**WHAT THE EXERCISE ASKS:** Reproduce the complete listing without any deviation.

**THE RECORDS:**

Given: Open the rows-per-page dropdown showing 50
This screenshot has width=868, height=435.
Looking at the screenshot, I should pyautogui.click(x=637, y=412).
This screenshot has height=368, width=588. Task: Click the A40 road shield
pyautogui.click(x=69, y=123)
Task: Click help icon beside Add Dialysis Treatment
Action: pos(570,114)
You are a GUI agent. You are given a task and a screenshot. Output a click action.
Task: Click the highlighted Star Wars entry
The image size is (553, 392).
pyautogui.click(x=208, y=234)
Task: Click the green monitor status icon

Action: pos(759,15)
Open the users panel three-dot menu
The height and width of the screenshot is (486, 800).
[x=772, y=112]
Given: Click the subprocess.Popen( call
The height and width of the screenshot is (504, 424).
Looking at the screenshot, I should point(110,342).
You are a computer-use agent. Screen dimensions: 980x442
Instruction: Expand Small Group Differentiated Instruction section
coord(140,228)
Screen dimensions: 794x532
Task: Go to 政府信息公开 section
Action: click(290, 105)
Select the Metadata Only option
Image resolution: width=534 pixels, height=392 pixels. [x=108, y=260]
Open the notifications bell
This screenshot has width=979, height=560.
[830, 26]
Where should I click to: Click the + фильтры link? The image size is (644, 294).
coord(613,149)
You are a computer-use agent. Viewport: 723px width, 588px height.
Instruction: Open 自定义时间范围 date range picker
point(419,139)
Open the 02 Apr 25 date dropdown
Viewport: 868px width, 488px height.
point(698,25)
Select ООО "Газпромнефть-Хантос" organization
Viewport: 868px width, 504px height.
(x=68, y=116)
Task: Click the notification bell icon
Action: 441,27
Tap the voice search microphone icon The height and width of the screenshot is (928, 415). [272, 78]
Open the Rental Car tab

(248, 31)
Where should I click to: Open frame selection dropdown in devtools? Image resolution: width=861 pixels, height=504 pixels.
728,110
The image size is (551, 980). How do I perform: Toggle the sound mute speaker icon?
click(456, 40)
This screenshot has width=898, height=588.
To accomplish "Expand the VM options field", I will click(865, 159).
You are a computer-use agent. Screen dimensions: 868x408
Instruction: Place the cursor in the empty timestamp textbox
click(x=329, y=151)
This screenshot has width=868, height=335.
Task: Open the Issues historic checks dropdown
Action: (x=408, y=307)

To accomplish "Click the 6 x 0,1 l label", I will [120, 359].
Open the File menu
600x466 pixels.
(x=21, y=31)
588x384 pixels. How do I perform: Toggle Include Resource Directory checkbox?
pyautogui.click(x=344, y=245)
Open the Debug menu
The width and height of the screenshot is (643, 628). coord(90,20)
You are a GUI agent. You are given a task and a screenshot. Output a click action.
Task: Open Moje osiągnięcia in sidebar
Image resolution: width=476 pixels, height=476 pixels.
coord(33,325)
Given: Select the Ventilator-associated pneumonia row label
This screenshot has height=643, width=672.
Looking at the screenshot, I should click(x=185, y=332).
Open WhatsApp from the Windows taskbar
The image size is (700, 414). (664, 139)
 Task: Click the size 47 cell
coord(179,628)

**EXERCISE RESPONSE:**
Given: Open the rows-per-page dropdown showing 50
This screenshot has width=868, height=435.
Looking at the screenshot, I should pyautogui.click(x=637, y=412).
This screenshot has height=368, width=588. Task: Click the A40 road shield
pyautogui.click(x=69, y=123)
Task: Click help icon beside Add Dialysis Treatment
Action: pos(570,114)
You are a GUI agent. You are given a task and a screenshot. Output a click action.
Task: Click the highlighted Star Wars entry
The image size is (553, 392).
pyautogui.click(x=208, y=234)
Task: Click the green monitor status icon

Action: pos(759,15)
Open the users panel three-dot menu
The height and width of the screenshot is (486, 800).
[x=772, y=112]
Given: Click the subprocess.Popen( call
The height and width of the screenshot is (504, 424).
Looking at the screenshot, I should point(110,342).
You are a computer-use agent. Screen dimensions: 980x442
Instruction: Expand Small Group Differentiated Instruction section
coord(140,228)
Screen dimensions: 794x532
Task: Go to 政府信息公开 section
Action: click(290, 105)
Select the Metadata Only option
Image resolution: width=534 pixels, height=392 pixels. [x=108, y=260]
Open the notifications bell
This screenshot has width=979, height=560.
[830, 26]
Where should I click to: Click the + фильтры link? The image size is (644, 294).
coord(613,149)
You are a computer-use agent. Viewport: 723px width, 588px height.
Instruction: Open 自定义时间范围 date range picker
point(419,139)
Open the 02 Apr 25 date dropdown
Viewport: 868px width, 488px height.
point(698,25)
Select ООО "Газпромнефть-Хантос" organization
Viewport: 868px width, 504px height.
(x=68, y=116)
Task: Click the notification bell icon
Action: 441,27
Tap the voice search microphone icon The height and width of the screenshot is (928, 415). [272, 78]
Open the Rental Car tab

(248, 31)
Where should I click to: Open frame selection dropdown in devtools? Image resolution: width=861 pixels, height=504 pixels.
728,110
The image size is (551, 980). How do I perform: Toggle the sound mute speaker icon?
click(456, 40)
This screenshot has width=898, height=588.
To accomplish "Expand the VM options field", I will click(865, 159).
You are a computer-use agent. Screen dimensions: 868x408
Instruction: Place the cursor in the empty timestamp textbox
click(x=329, y=151)
This screenshot has width=868, height=335.
Task: Open the Issues historic checks dropdown
Action: (x=408, y=307)

To accomplish "Click the 6 x 0,1 l label", I will [120, 359].
Open the File menu
600x466 pixels.
(x=21, y=31)
588x384 pixels. How do I perform: Toggle Include Resource Directory checkbox?
pyautogui.click(x=344, y=245)
Open the Debug menu
The width and height of the screenshot is (643, 628). coord(90,20)
You are a GUI agent. You are given a task and a screenshot. Output a click action.
Task: Open Moje osiągnięcia in sidebar
Image resolution: width=476 pixels, height=476 pixels.
coord(33,325)
Given: Select the Ventilator-associated pneumonia row label
This screenshot has height=643, width=672.
Looking at the screenshot, I should click(x=185, y=332).
Open WhatsApp from the Windows taskbar
The image size is (700, 414). (664, 139)
 Task: Click the size 47 cell
coord(179,628)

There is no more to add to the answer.